[What the task requires]
Print each entry verbatim.
___ Task data ___
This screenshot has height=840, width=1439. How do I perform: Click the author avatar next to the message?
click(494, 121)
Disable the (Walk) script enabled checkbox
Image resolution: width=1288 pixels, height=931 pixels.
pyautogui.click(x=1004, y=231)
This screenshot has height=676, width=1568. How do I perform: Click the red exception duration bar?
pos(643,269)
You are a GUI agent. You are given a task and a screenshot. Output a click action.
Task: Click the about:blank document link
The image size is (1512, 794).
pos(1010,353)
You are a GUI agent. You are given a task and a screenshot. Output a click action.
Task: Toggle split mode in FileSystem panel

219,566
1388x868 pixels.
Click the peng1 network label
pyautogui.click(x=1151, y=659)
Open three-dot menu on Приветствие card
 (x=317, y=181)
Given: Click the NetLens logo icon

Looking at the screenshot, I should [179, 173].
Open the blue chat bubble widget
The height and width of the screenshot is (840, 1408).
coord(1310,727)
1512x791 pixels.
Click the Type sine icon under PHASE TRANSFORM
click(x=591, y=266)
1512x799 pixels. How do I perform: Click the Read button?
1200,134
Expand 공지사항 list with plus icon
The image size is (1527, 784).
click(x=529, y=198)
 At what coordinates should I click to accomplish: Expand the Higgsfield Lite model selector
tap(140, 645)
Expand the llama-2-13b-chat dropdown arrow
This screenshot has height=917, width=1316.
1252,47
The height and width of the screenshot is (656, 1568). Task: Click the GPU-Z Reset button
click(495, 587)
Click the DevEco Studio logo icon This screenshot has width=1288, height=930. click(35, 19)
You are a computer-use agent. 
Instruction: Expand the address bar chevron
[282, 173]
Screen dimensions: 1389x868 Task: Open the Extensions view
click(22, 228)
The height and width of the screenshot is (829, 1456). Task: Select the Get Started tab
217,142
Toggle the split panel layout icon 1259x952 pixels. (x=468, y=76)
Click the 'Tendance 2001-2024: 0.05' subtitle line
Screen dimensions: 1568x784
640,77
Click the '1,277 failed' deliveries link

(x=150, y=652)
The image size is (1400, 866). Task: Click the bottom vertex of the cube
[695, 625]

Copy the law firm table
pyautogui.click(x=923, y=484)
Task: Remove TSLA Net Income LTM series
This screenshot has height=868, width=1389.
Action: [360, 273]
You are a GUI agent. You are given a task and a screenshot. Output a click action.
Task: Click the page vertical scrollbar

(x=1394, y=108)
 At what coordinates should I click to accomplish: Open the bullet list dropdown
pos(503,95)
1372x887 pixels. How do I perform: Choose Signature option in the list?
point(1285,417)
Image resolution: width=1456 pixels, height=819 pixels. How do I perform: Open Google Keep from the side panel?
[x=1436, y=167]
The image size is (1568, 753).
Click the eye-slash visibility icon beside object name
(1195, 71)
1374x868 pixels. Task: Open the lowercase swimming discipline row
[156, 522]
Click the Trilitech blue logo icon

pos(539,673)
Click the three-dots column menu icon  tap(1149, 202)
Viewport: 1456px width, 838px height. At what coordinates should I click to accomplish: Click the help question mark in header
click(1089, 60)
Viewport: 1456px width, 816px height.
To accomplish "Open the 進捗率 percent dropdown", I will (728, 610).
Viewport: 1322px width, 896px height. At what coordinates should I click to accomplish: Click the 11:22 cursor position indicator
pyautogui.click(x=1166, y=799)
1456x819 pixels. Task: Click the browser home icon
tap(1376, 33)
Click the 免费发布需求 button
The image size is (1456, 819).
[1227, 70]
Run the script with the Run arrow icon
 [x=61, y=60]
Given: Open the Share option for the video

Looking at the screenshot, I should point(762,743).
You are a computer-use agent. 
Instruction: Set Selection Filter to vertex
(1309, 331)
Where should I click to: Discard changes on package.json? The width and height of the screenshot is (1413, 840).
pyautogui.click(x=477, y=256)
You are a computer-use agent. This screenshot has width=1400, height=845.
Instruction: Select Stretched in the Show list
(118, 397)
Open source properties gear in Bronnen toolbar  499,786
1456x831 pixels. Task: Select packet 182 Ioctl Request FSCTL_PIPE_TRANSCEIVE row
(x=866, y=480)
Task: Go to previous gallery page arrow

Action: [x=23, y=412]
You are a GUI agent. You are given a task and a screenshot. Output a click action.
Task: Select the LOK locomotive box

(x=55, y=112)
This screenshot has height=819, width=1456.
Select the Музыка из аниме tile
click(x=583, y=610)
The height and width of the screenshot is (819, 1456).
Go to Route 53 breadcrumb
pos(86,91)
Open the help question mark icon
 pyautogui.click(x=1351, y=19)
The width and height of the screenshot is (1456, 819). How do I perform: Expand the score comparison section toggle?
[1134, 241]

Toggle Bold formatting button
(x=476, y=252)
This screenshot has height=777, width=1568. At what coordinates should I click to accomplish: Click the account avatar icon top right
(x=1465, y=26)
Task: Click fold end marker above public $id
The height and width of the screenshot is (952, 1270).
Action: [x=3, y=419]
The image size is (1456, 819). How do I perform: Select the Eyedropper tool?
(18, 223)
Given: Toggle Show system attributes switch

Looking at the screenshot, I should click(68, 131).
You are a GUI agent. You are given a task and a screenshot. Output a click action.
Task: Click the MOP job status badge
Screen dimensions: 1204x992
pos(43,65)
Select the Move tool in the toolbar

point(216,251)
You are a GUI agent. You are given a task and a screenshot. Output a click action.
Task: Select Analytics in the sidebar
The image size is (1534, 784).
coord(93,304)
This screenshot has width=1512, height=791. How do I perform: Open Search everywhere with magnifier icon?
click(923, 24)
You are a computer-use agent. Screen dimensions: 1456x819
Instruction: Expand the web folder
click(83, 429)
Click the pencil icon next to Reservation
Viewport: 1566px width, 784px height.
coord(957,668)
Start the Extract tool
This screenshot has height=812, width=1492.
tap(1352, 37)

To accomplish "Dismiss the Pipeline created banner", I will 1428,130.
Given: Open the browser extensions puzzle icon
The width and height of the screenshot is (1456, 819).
___
[Exercise solution]
This screenshot has height=840, width=1439. How do I perform: Click the author avatar next to the message?
click(494, 121)
Disable the (Walk) script enabled checkbox
Image resolution: width=1288 pixels, height=931 pixels.
pyautogui.click(x=1004, y=231)
This screenshot has height=676, width=1568. How do I perform: Click the red exception duration bar?
pos(643,269)
You are a GUI agent. You are given a task and a screenshot. Output a click action.
Task: Click the about:blank document link
The image size is (1512, 794).
pos(1010,353)
You are a GUI agent. You are given a task and a screenshot. Output a click action.
Task: Toggle split mode in FileSystem panel

219,566
1388x868 pixels.
Click the peng1 network label
pyautogui.click(x=1151, y=659)
Open three-dot menu on Приветствие card
 (x=317, y=181)
Given: Click the NetLens logo icon

Looking at the screenshot, I should [179, 173].
Open the blue chat bubble widget
The height and width of the screenshot is (840, 1408).
coord(1310,727)
1512x791 pixels.
Click the Type sine icon under PHASE TRANSFORM
click(x=591, y=266)
1512x799 pixels. How do I perform: Click the Read button?
1200,134
Expand 공지사항 list with plus icon
The image size is (1527, 784).
click(x=529, y=198)
 At what coordinates should I click to accomplish: Expand the Higgsfield Lite model selector
tap(140, 645)
Expand the llama-2-13b-chat dropdown arrow
This screenshot has height=917, width=1316.
1252,47
The height and width of the screenshot is (656, 1568). Task: Click the GPU-Z Reset button
click(495, 587)
Click the DevEco Studio logo icon This screenshot has width=1288, height=930. click(35, 19)
You are a computer-use agent. 
Instruction: Expand the address bar chevron
[282, 173]
Screen dimensions: 1389x868 Task: Open the Extensions view
click(22, 228)
The height and width of the screenshot is (829, 1456). Task: Select the Get Started tab
217,142
Toggle the split panel layout icon 1259x952 pixels. (x=468, y=76)
Click the 'Tendance 2001-2024: 0.05' subtitle line
Screen dimensions: 1568x784
640,77
Click the '1,277 failed' deliveries link

(x=150, y=652)
The image size is (1400, 866). Task: Click the bottom vertex of the cube
[695, 625]

Copy the law firm table
pyautogui.click(x=923, y=484)
Task: Remove TSLA Net Income LTM series
This screenshot has height=868, width=1389.
Action: [360, 273]
You are a GUI agent. You are given a task and a screenshot. Output a click action.
Task: Click the page vertical scrollbar

(x=1394, y=108)
 At what coordinates should I click to accomplish: Open the bullet list dropdown
pos(503,95)
1372x887 pixels. How do I perform: Choose Signature option in the list?
point(1285,417)
Image resolution: width=1456 pixels, height=819 pixels. How do I perform: Open Google Keep from the side panel?
[x=1436, y=167]
The image size is (1568, 753).
Click the eye-slash visibility icon beside object name
(1195, 71)
1374x868 pixels. Task: Open the lowercase swimming discipline row
[156, 522]
Click the Trilitech blue logo icon

pos(539,673)
Click the three-dots column menu icon  tap(1149, 202)
Viewport: 1456px width, 838px height. At what coordinates should I click to accomplish: Click the help question mark in header
click(1089, 60)
Viewport: 1456px width, 816px height.
To accomplish "Open the 進捗率 percent dropdown", I will (728, 610).
Viewport: 1322px width, 896px height. At what coordinates should I click to accomplish: Click the 11:22 cursor position indicator
pyautogui.click(x=1166, y=799)
1456x819 pixels. Task: Click the browser home icon
tap(1376, 33)
Click the 免费发布需求 button
The image size is (1456, 819).
[1227, 70]
Run the script with the Run arrow icon
 [x=61, y=60]
Given: Open the Share option for the video

Looking at the screenshot, I should point(762,743).
You are a computer-use agent. 
Instruction: Set Selection Filter to vertex
(1309, 331)
Where should I click to: Discard changes on package.json? The width and height of the screenshot is (1413, 840).
pyautogui.click(x=477, y=256)
You are a computer-use agent. This screenshot has width=1400, height=845.
Instruction: Select Stretched in the Show list
(118, 397)
Open source properties gear in Bronnen toolbar  499,786
1456x831 pixels. Task: Select packet 182 Ioctl Request FSCTL_PIPE_TRANSCEIVE row
(x=866, y=480)
Task: Go to previous gallery page arrow

Action: [x=23, y=412]
You are a GUI agent. You are given a task and a screenshot. Output a click action.
Task: Select the LOK locomotive box

(x=55, y=112)
This screenshot has height=819, width=1456.
Select the Музыка из аниме tile
click(x=583, y=610)
The height and width of the screenshot is (819, 1456).
Go to Route 53 breadcrumb
pos(86,91)
Open the help question mark icon
 pyautogui.click(x=1351, y=19)
The width and height of the screenshot is (1456, 819). How do I perform: Expand the score comparison section toggle?
[1134, 241]

Toggle Bold formatting button
(x=476, y=252)
This screenshot has height=777, width=1568. At what coordinates should I click to accomplish: Click the account avatar icon top right
(x=1465, y=26)
Task: Click fold end marker above public $id
The height and width of the screenshot is (952, 1270).
Action: [x=3, y=419]
The image size is (1456, 819). How do I perform: Select the Eyedropper tool?
(18, 223)
Given: Toggle Show system attributes switch

Looking at the screenshot, I should click(68, 131).
You are a GUI agent. You are given a task and a screenshot. Output a click action.
Task: Click the MOP job status badge
Screen dimensions: 1204x992
pos(43,65)
Select the Move tool in the toolbar

point(216,251)
You are a GUI agent. You are given a task and a screenshot. Output a click action.
Task: Select Analytics in the sidebar
The image size is (1534, 784).
coord(93,304)
This screenshot has width=1512, height=791. How do I perform: Open Search everywhere with magnifier icon?
click(923, 24)
You are a computer-use agent. Screen dimensions: 1456x819
Instruction: Expand the web folder
click(83, 429)
Click the pencil icon next to Reservation
Viewport: 1566px width, 784px height.
coord(957,668)
Start the Extract tool
This screenshot has height=812, width=1492.
tap(1352, 37)

To accomplish "Dismiss the Pipeline created banner", I will 1428,130.
Given: Open the browser extensions puzzle icon
The width and height of the screenshot is (1456, 819).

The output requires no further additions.